Este é o final de Pequena Valsa Vienense, poema de Federico Garcia Lorca, originalmente em espanhol, claro. O escritor, compositor e cantor canadense, Leonard Cohen, fez uma versão para o inglês, adaptando os versos como letra de música que chamou de Take this Waltz, o mesmo nome que a também canadense atriz e cineasta Sarah Polley deu a seu filme de 2011, aqui intitulado Entre o Amor e a paixão.



Sua direção anterior, Longe Dela, de 2006, deu destaque ao desempenho de Julie Christie como uma mulher que vai mergulhando nas trevas da doença de Alzheimer. Em 2012, Sarah dirigiu um documentário que teve extraordinária repercussão boca-a-boca favorável no Festival do Rio, Stories We Tell, sobre sua família. Enquanto esperamos que este (que possivelmente se chamará por aqui “Histórias que contamos”) ganhe distribuição comercial no Brasil, vale a pena admirar a sensibilidade da narrativa cinematográfica desta ficção com extraordinário desempenho de Michelle Williams, muito distante da Marylin Monroe que encarnou com delicadeza em Sete dias com Marylin.



O filme de Sarah Polley não tem os mesmos lances poético-semi-surrealistas de Lorca, mesmo na versão um pouco menos insólita de Leonard Cohen. Mas começa com cenas um tanto bizarras quando ‘Margot’ (personagem de Michelle) visita um daqueles parques temáticos nos quais atores e figurantes representam cenas de outras épocas usando vestes de antanho e podendo levar chibatadas em condenações por adultério, por exemplo, como seria no século XVII nos territórios-colônias inglesas. Mas a maior parte da trama, depois da viagem de volta da moça, segue em uma clave naturalista, abordando relações familiares (o que parece ser um tema caro à diretora) e, principalmente, seu relacionamento conjugal – em crise no coração e mente de ‘Margot’ desde que travara conhecimento, na viagem, com ‘Daniel’, um sedutor “boy next door” bem interpretado por Luke Kirby sem rodeios. O marido de ‘Margot’ ficou a cargo de Seth Rogen, mais conhecido por comédias como Superbad e Ligeiramente Grávidos, mostrando sua versatilidade, tanto nos trechos mais leves em que seu personagem deve ficar em segundo plano, como em um determinado (grande) momento em que a câmera e a edição exigem do ator o que nem todos conseguiriam oferecer em termos de dramaticidade sentida, mas contida e sem exageros.

(Entradas de dados armazenados)
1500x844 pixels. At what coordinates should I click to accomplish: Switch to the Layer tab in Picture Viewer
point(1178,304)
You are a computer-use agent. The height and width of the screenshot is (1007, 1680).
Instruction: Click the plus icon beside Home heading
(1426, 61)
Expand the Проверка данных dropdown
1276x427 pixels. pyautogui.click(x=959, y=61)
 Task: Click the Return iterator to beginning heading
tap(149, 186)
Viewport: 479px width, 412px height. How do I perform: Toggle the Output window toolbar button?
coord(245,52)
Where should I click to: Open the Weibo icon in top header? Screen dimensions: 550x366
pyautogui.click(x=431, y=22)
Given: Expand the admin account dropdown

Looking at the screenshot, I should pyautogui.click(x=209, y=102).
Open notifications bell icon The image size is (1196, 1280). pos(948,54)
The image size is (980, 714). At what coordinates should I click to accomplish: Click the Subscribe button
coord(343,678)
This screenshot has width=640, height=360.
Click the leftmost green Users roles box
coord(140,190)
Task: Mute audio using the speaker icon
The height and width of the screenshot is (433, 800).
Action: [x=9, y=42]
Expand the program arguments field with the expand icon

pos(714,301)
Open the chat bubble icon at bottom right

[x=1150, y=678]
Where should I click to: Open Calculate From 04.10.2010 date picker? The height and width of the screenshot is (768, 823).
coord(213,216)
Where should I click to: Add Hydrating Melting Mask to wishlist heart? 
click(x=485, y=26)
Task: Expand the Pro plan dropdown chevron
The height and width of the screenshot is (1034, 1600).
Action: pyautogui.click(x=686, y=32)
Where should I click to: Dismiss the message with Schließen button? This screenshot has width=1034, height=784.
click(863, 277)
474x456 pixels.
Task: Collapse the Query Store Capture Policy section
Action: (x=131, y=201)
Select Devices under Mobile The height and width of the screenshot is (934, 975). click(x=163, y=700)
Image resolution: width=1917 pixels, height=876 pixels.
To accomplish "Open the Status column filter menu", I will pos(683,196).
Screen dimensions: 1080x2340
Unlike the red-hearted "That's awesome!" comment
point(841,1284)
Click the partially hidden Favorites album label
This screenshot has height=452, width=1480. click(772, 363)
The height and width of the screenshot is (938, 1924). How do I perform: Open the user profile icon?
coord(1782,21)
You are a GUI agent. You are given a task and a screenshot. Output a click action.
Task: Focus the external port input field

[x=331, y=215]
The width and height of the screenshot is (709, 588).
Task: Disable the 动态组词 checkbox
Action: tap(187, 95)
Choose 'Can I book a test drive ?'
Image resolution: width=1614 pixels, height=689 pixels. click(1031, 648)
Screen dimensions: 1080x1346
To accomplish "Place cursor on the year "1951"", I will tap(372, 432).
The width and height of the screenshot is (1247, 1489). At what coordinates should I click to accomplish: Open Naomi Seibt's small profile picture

**TAREFAS PROPOSTAS:**
1) Responda às perguntas abaixo com base na resenha sobre o filme de Sarah Polley.
(a) Que título Leonard Cohen deu à letra de música que fez a partir do poema de Lorca?
(b) Qual atriz teve seu desempenho destacado em Longe Dela, de 2006?
(c) Que ator interpreta o personagem ‘Daniel’?
2) Prossiga a resenha sobre o filme de Sarah Polley a partir da última frase apresentada.

**RESPOSTAS POR TAREFA:**
1)
(a) Take this Waltz.
(b) Julie Christie.
(c) Luke Kirby.

2)
Pode-se questionar as pontas do roteiro: o já comentado início “insólito” até ‘Margot’ voltar para casa, e especialmente o desfecho em aberto - que tanto parece ir além do que já teria sido um bom término em cenas anteriores, também em aberto mas sem deixar a impressão de que a roteirista (que é a diretora) não sabia bem como encerrar o filme. Por outro lado, a situação desenvolvida com tanta sensibilidade durante a narrativa: como ficaria em uma ‘Margot’ de carne e osso? Talvez não muito diferente do que (não) vemos na tela.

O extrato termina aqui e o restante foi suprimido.